Jangan Tergiur Harga Murah! Ini Bahaya Fatal Nekat Berhaji Pakai Visa Ziarah

Haji

Memasuki bulan Mei, gelombang keberangkatan jamaah haji reguler dan khusus mulai mencapai titik puncaknya. Namun, oknum biro travel bodong sering kali memanfaatkan tingginya antusiasme masyarakat ini untuk menawarkan jalur pintas keberangkatan.

Berdasarkan pantauan berita setiap tahunnya, selalu saja ada oknum nakal yang menjanjikan keberangkatan haji tanpa antre dengan memakai Visa Ziarah, Visa Umrah, atau Visa Pekerja. Kenyataannya, praktik ini melanggar hukum internasional secara sangat berat. Oleh karena itu, mari kita membongkar bahaya fatal yang mengintai jika Anda nekat berhaji tanpa menggunakan visa haji resmi.

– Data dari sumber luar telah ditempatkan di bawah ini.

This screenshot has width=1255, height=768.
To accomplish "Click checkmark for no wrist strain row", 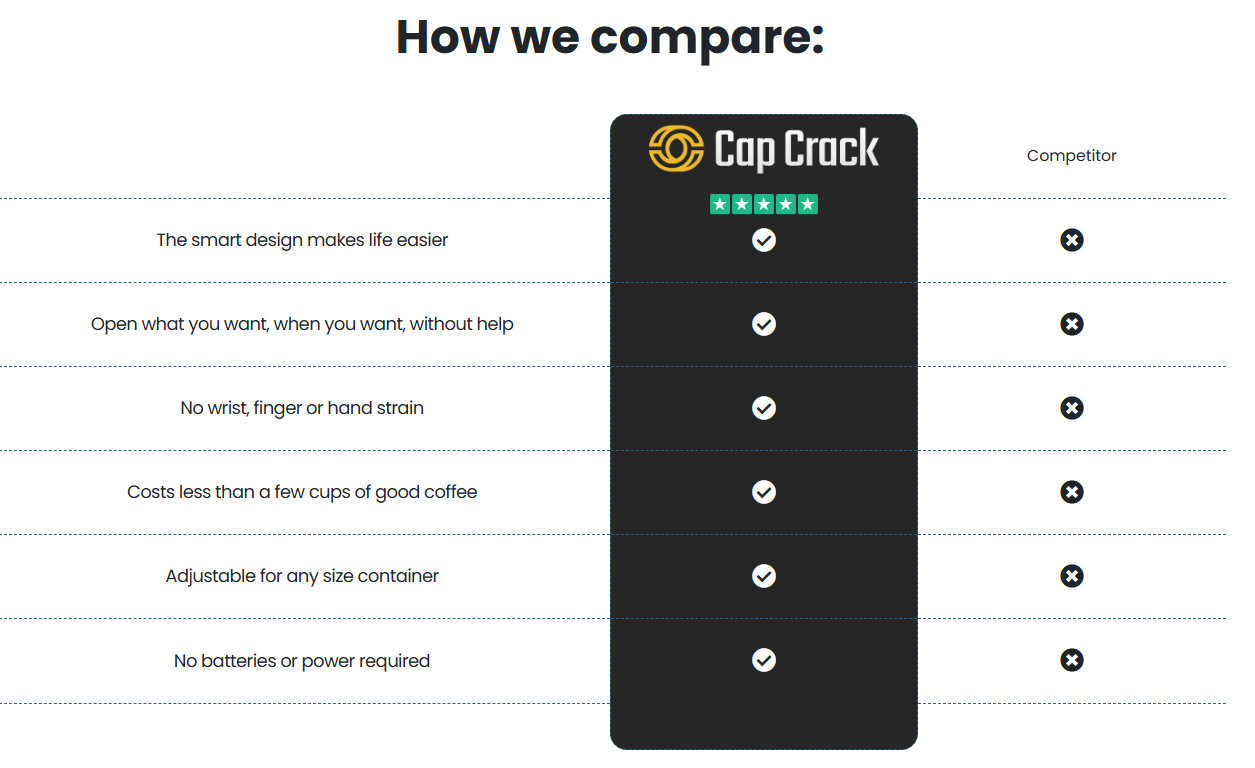I will [764, 408].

1. Aparat Menggelar Razia Ketat di Setiap Penjuru Makkah

Pertama-tama, Anda harus mengetahui bahwa menjelang puncak ibadah haji, pemerintah Arab Saudi akan mengerahkan ribuan aparat keamanan. Biasanya, para aparat ini akan membangun pos-pos pemeriksaan (check point) di seluruh pintu masuk Kota Makkah dan jalur menuju Arafah.

Faktanya, aparat penjaga menerapkan pengawasan yang sangat berlapis dan ketat. Mereka akan memeriksa kelengkapan dokumen, visa, dan Kartu Cerdas (Smart Card) Nusuk setiap jamaah secara digital. Dengan demikian, jamaah pengguna visa ziarah pasti gagal menembus barikade aparat saat ingin melaksanakan wukuf di Arafah.

2. Arab Saudi Langsung Mendeportasi dan Memberikan Denda Fantastis

Selanjutnya, saat aparat menangkap tangan jamaah ilegal, nasib jamaah tersebut jauh lebih mengerikan dari sekadar gagal berhaji. Sering kali, pihak kepolisian Saudi akan langsung mengamankan dan menahan mereka di pusat karantina imigrasi.

Akibatnya, pihak imigrasi akan langsung mendeportasi (memulangkan paksa) jamaah tersebut ke negara asal. Selain itu, pemerintah Arab Saudi secara resmi akan menjatuhkan denda sebesar 10.000 Riyal (sekitar 42 juta Rupiah) dan memasukkan nama jamaah ke dalam daftar hitam (blacklist). Alhasil, Anda tidak akan bisa memasuki Arab Saudi lagi selama 10 tahun ke depan.

3. Anda Wajib Memastikan Legalitas Biro Travel Resmi

Lebih lanjut, satu-satunya cara untuk menghindari mimpi buruk ini adalah dengan menjadi calon jamaah yang cerdas. Pastikan Anda selalu mengecek legalitas biro travel pilihan Anda melalui aplikasi Pusaka milik Kementerian Agama.

Terlebih lagi, jangan pernah membiarkan iming-iming haji tanpa antre dengan harga sangat murah mengecoh Anda. Sebab, pemerintah dari kedua negara menerbitkan visa haji resmi (baik reguler, khusus, maupun furoda) melalui sistem kuota antarnegara yang sangat transparan.

Pilih Biro Travel Resmi demi Ketenangan Ibadah

Pada dasarnya, ibadah haji seharusnya memberikan Anda ketenangan spiritual dan keridaan dari Allah SWT. Kenyataannya, keputusan memilih jalur ilegal hanya akan membuat Anda selalu merasakan waswas karena aparat terus berpatroli.

Maka dari itu, mari kita merencanakan ibadah haji dan umrah melalui jalur yang benar, aman, dan berizin resmi dari Kementerian Agama. Pastikan Anda memercayakan perjalanan suci ini kepada penyelenggara yang benar-benar mematuhi seluruh regulasi dari kedua negara!


Sumber Referensi Resmi:

  1. Kementerian Haji dan Umrah Arab Saudi (MoHU) – Edaran Resmi Larangan Penggunaan Visa Kunjungan/Ziarah untuk Pelaksanaan Ibadah Haji.

  2. Kementerian Agama Republik Indonesia (Kemenag RI) – Peringatan Keras Dirjen Penyelenggaraan Haji dan Umrah Terkait Penipuan Haji Ilegal.